Pour Sébastien Sauvage, porte-parole de l’association environnementale Eco-Sud interrogé par franceinfo, « Il faut toujours se préparer pour le pire. Le bateau s’est cassé en deux. Les opérations de pompage ont été arrêtées, car le temps ne le permet plus : il y a des grosses vagues très puissantes. Il reste à peu près 30 tonnes métriques de produit dans la partie arrière du bateau. Il semblerait que cette partie arrière puisse se casser en deux à son tour. Le bateau se cassera probablement en trois. Le pire, ce serait que les 30 tonnes se déversent d’un coup. Le mieux, ce serait qu’elles ne se déversent pas du tout, et que les opérations de pompage puissent reprendre quand le temps redeviendra plus clément, dans quelques jours. « il y aura des impacts sociaux, sur des gens qui vivent de la mer. C’est quelque chose de traumatisant. Je pense que la population mauricienne vit ça très fortement. Il y a un élan de solidarité énorme, local, international, c’est super. (…)  Les choses sont en train de progresser grâce à la mobilisation. C’est parce que les Mauriciens sont mobilisés que les actions commencent à être plus transparentes. Aujourd’hui, toute la côte est de l’île est menacée, ce sont deux sites Ramsar, l’Île aux Aigrettes… Il y a six zones écologiquement sensibles qui vont être touchées : les rivières, les mangroves, les “wetlands”, les herbiers. Dans les forêts de mangrove, il y a plein de crustacés et de poissons qui sont sûrement touchés.

Sébastien Sauvage poursuit : « Les enjeux seront des enjeux de réhabilitation, de restauration, pour la dernière phase. Mais c’est avant tout des enjeux de nettoyage, de processus de dépollution. L’enjeu majeur, pour nous, société civile, c’est d’être les chiens de garde de la transparence quant aux produits qu’ils vont utiliser pour dépolluer. On ne veut pas augmenter le problème. On a compris qu’il y avait des solutions pour dépolluer qui pouvaient être pires, donc on essaie d’être attentif à ce qui va se passer, et proposer des processus qui incluent des notions de transparence. »

Pour rappel, l’Ile Maurice abrite 1700 espèces animales, dont 800 espèces de poissons et 17 espèces de mammifères marins, et des oiseaux (le célèbre Dodo (Raphus cucullatus, éteint depuis 1662) était originaire de cette îlé), des reptiles, des insectes, coraux et des mollusques.

La liste des animaux impactés par cette catastrophe est longue et menace les écosystèmes.
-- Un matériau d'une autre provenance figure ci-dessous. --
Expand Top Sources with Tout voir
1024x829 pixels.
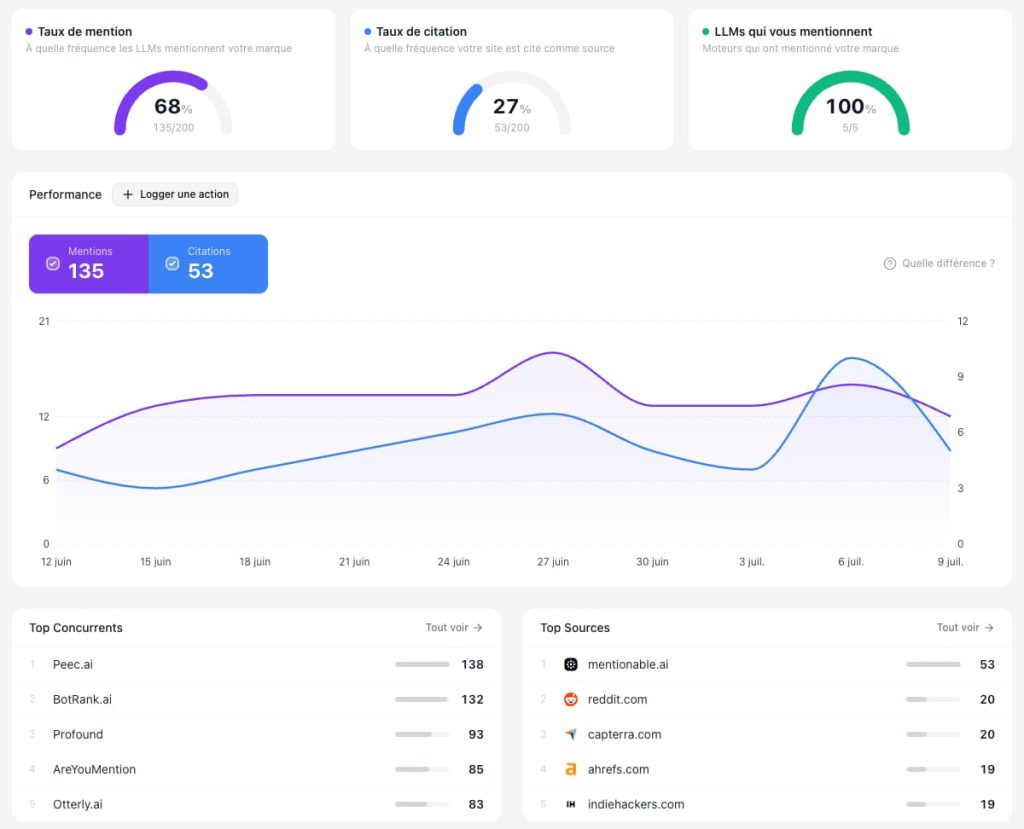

Ainsi des animaux marins tels que la tortue verte (Chelonia Mydas – En danger) et les tortues imbriquées (Eretmochelys Imbricata – En danger critique d’extinction) ou encore les dauphins de Fraser (Lagenodelphis hosei – LC) seront les premiers touchés, avec les poissons-clowns (Amphiprion ocellaris) ou encore les crabes fantômes (Ocypode spp). 
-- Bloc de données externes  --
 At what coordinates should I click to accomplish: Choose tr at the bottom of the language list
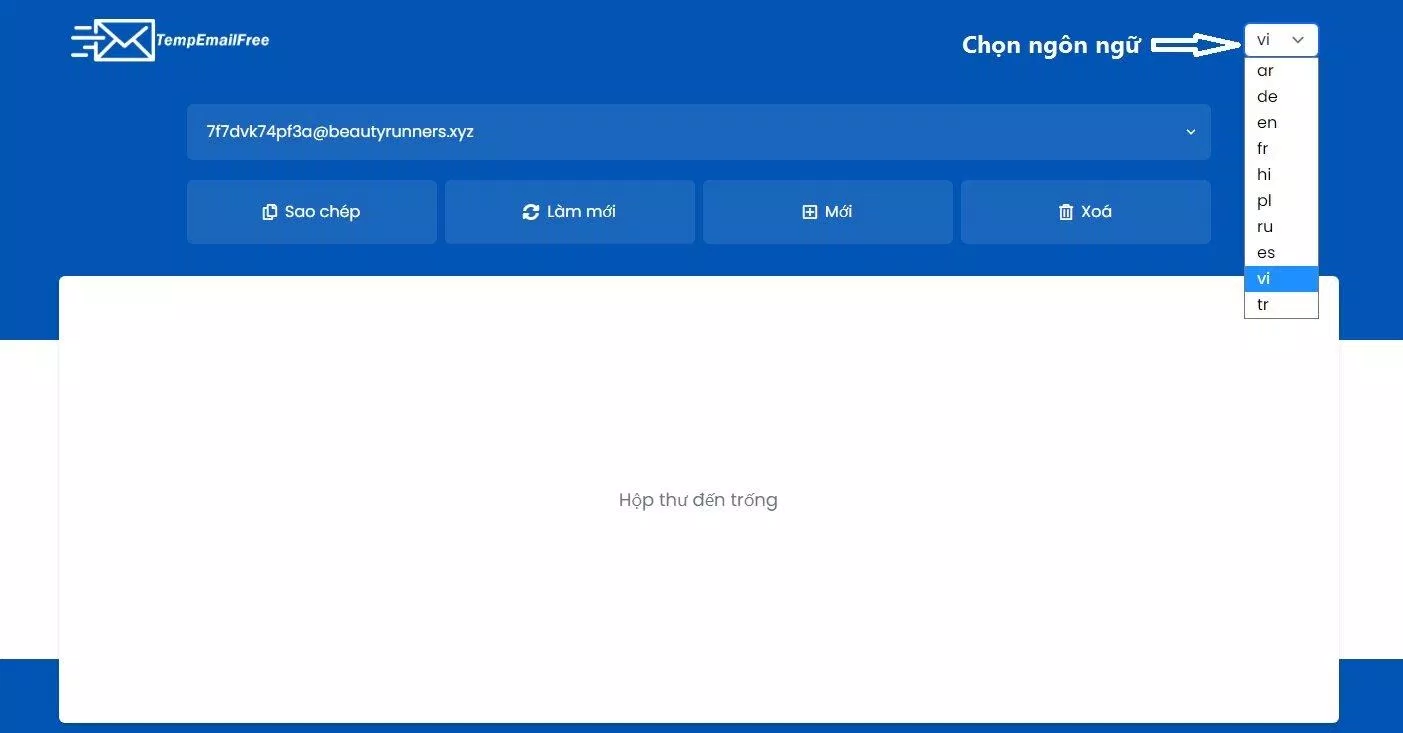1264,304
S’en suivront les Pigeons Rose (Nesoenas mayeri) ou encore la perruche Echo (Psittacula eques echo) et les oiseaux habitants l’île ou ceux qui viennent faire une halte pendant la migration pour se nourrir par exemple.

Les sites riches en biodiversité les plus touchés par cette catastrophes sont diverses, parmi elles, on peut citer : la réserve marine de Blue Bay (353 Ha), la mangrove de la Pointe d’Esny (22 Hectares) ou encore l’Île-aux-Aigrettes (27 Ha).